Five Ways To Say Goodbye To After-Exercise Aches Forever

Young brunette female stretchng her amrs acrooss her chest as an after exercise stretch

They always say “no pain, no gain”, but how much pain are you expected to sit back and take, anyway? Some aches after exercise are to be expected, especially if you’ve been out of the habit for a while or you’re pushing yourself harder to achieve new goals. But they don’t have to be quite as bad, nor do they have to keep you off your feet for quite as long. Here, we’re going to look at what you can do about them.

Don’t Push Yourself Too Hard

Listen to your body when you’re at the gym, especially if you’re just getting started. You should err on the side of caution when it comes to deciding whether a pain is a good pain or a potentially dangerous pain. Finish your rep unless you feel an unfamiliar tightness, tension, or pain, but know your limits and don’t be afraid to cut a session short. It simply gives you a target to beat next time. Much better than running the risk of actually injuring yourself.

Opt For Low-Impact Exercises

There’s good muscle pain, then there’s joint pain, which is practically never good. If you’re experiencing joint pain, it’s a good indication that you need some strength training and mobility improving exercises. But it’s also a sign that your current routine is too high-impact. For instance, running causes a lot of impact on the knees and ankles, which can cause them to become inflamed and sore.

If you’re experiencing joint or back pain from your exercise, you should switch your aerobics to something like swimming, which has tons of benefits, or cycling. At the same time, you should incorporate those strength and flexibility training exercises, such as yoga, once those pains have subsided. That way, you should be able to better handle high-impact exercises in the future.

Stretch It Out

Are you taking the time before and after your routines to make sure that your body is properly prepared for the strain ahead and easing into a more relaxed state? If not, you could be doing yourself more harm than good with your exercises. Improving your flexibility and core strength with exercises like yoga can help you recover more quickly. However, you’re still likely to cause yourself an injury if you don’t stretch before and after an exercise.

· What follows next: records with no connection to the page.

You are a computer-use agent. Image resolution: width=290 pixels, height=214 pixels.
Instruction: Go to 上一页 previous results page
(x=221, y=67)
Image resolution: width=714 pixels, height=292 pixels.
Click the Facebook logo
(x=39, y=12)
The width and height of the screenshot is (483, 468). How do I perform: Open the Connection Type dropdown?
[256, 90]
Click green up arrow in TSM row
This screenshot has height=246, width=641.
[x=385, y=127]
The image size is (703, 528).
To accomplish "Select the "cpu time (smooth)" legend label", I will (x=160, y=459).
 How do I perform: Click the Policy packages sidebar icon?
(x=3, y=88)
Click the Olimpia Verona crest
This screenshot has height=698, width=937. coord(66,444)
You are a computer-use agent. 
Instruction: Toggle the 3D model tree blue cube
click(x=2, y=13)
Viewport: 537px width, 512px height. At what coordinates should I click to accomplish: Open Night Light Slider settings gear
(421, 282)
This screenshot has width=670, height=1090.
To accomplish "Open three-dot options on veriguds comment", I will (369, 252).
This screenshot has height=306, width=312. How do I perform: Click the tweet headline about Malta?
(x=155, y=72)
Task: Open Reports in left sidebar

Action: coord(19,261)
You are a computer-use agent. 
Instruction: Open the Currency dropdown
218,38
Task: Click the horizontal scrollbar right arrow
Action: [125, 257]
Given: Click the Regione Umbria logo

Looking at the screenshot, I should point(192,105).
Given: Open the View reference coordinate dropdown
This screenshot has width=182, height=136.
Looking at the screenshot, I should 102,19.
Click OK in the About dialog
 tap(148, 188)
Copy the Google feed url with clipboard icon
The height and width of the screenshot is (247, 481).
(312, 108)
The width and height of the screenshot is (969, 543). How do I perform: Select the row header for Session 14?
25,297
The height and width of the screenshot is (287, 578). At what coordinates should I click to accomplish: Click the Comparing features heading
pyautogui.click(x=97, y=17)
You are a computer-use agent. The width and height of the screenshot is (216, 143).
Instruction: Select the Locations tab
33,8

A full routine of stretches should include at least six different stretches, each held for at least 30 seconds, including your calves, hamstrings, arms, back, and hips. Don’t forget to temper the beginning and end of your routine with an easier-going warm up and warm down exercise. It’ll release all that tension that might otherwise cause inflammation when your body is at rest.

Tackle Inflammation Directly

There is a range of ways to improve your recovery directly after exercise. But first, let’s start with what doesn’t work as effectively as you might imagine. Cooling gels and topical treatments feel good, easing the pain, but they have no impact on the actual inflammation that causes the worst of it.

That doesn’t mean there are no solutions, however. Herbal tea reduces pain and inflammation, even helping those with arthritis and tendonitis, so consider making it a part of your diet. Massages, using an ice pack on pained areas, and taking a warm bath shortly after the exercise can help you banish the pain even sooner.

Give Yourself Real Recovery Time

Just as you should be listening to your body during exercise, you should listen to it afterwards as well. Even if it goes against your planned regimen, if your body is experiencing consistent muscle pain the day after your routine, you should let it rest. This doesn’t mean a complete day of bed rest, however, as some light activity is also essential for aiding the recovery process, but it doesn’t need to be much more than a brisk walk and plenty of stretching.

You can also aid your natural recovery from intense workouts by ensuring that you get a good night’s sleep. For that reason, try not to exercise too late in the evening as it can disrupt your nights.

Managing those aches and pains after exercise isn’t just going to make the whole effort a lot more pleasant. It’s also going to ensure that you recover more quickly from your sessions, so you’re ready to get back up and get back to it all the sooner. If you want to reach those fitness goals, you need to treat yourself with a little tenderness (so you don’t feel quite so tender).